→ **TASK BRIEF**: Of all the lines below, output only those starting at the one with "[Reply with quote] (501, 380)" and ending at the one with "PROFESSIONAL JEWELRY PORTFOLIO (835, 1024)", both ends included, exactly as written.

→ **RECORDS SHOWN**:
>>

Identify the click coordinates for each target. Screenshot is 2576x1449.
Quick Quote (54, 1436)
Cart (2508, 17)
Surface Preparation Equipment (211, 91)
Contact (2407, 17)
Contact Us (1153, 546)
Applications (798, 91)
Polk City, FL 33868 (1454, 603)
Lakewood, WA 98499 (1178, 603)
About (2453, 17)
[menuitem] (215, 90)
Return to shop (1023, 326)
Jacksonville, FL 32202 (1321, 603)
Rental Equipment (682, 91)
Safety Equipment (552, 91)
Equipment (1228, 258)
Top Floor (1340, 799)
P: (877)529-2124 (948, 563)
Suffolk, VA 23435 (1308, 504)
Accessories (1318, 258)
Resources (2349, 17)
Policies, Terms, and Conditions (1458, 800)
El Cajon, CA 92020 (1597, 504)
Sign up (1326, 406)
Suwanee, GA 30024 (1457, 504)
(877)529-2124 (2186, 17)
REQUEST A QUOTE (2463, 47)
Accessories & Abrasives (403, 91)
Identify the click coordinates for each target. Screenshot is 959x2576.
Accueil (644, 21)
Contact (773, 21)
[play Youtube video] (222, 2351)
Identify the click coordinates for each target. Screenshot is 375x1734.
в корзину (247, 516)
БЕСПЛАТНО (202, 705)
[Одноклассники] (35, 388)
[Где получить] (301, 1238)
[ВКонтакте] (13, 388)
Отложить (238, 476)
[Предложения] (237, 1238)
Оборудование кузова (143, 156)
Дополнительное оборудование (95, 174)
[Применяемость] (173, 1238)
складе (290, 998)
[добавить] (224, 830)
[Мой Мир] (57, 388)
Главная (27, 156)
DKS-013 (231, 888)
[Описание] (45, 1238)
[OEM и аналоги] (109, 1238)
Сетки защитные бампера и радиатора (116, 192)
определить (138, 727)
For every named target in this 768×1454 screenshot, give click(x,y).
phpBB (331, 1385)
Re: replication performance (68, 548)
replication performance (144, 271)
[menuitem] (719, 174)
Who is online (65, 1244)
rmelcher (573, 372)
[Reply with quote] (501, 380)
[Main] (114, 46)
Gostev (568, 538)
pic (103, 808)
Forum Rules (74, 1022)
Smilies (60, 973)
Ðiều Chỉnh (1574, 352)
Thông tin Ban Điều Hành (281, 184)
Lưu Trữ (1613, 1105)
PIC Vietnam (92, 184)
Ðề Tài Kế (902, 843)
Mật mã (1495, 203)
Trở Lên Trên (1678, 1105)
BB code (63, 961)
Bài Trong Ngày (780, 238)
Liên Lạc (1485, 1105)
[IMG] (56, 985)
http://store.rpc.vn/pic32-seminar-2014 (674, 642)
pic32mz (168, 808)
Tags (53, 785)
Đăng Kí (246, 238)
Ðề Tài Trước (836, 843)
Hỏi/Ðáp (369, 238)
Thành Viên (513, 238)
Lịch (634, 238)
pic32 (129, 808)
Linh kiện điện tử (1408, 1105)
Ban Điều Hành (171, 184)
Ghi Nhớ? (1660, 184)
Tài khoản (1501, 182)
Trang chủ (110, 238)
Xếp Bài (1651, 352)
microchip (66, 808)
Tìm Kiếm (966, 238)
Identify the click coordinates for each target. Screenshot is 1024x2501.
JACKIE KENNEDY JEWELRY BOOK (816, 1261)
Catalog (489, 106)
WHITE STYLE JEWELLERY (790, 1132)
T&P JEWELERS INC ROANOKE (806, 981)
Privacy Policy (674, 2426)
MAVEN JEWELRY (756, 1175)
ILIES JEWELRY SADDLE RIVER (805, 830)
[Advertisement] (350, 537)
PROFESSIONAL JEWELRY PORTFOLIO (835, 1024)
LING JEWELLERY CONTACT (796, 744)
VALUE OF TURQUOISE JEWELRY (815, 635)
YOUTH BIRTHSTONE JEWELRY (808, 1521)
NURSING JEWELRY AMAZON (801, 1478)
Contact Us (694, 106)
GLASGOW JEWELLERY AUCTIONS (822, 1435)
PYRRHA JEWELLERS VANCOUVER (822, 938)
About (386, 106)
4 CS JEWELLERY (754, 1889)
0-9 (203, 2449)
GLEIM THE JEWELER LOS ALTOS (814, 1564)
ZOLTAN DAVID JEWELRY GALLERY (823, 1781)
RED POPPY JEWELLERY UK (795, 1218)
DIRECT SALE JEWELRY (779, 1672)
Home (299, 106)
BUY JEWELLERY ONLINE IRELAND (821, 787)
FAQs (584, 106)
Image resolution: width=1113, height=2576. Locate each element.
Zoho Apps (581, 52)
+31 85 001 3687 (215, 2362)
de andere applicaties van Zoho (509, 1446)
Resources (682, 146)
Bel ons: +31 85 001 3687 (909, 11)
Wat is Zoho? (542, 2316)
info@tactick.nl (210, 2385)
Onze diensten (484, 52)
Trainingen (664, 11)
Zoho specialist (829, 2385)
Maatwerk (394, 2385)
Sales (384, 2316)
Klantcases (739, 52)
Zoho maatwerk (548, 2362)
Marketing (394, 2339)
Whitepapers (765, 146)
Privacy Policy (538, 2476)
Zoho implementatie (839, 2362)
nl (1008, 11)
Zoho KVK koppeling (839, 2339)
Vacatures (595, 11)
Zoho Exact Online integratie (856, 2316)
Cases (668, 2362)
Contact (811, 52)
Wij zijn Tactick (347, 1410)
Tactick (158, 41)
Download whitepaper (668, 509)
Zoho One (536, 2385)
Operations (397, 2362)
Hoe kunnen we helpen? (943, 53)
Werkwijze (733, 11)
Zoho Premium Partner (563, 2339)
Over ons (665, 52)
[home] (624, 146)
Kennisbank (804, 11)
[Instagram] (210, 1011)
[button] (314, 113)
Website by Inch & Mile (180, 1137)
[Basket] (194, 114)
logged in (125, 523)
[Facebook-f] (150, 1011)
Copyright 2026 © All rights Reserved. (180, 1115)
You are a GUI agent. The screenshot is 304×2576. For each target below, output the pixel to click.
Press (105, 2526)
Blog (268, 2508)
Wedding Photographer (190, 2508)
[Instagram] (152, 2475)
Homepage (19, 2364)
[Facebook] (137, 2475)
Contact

<<

→ **OUTPUT BELOW**:
[Reply with quote] (501, 380)
[Main] (114, 46)
Gostev (568, 538)
pic (103, 808)
Forum Rules (74, 1022)
Smilies (60, 973)
Ðiều Chỉnh (1574, 352)
Thông tin Ban Điều Hành (281, 184)
Lưu Trữ (1613, 1105)
PIC Vietnam (92, 184)
Ðề Tài Kế (902, 843)
Mật mã (1495, 203)
Trở Lên Trên (1678, 1105)
BB code (63, 961)
Bài Trong Ngày (780, 238)
Liên Lạc (1485, 1105)
[IMG] (56, 985)
http://store.rpc.vn/pic32-seminar-2014 (674, 642)
pic32mz (168, 808)
Tags (53, 785)
Đăng Kí (246, 238)
Ðề Tài Trước (836, 843)
Hỏi/Ðáp (369, 238)
Thành Viên (513, 238)
Lịch (634, 238)
pic32 (129, 808)
Linh kiện điện tử (1408, 1105)
Ban Điều Hành (171, 184)
Ghi Nhớ? (1660, 184)
Tài khoản (1501, 182)
Trang chủ (110, 238)
Xếp Bài (1651, 352)
microchip (66, 808)
Tìm Kiếm (966, 238)
Identify the click coordinates for each target. Screenshot is 1024x2501.
JACKIE KENNEDY JEWELRY BOOK (816, 1261)
Catalog (489, 106)
WHITE STYLE JEWELLERY (790, 1132)
T&P JEWELERS INC ROANOKE (806, 981)
Privacy Policy (674, 2426)
MAVEN JEWELRY (756, 1175)
ILIES JEWELRY SADDLE RIVER (805, 830)
[Advertisement] (350, 537)
PROFESSIONAL JEWELRY PORTFOLIO (835, 1024)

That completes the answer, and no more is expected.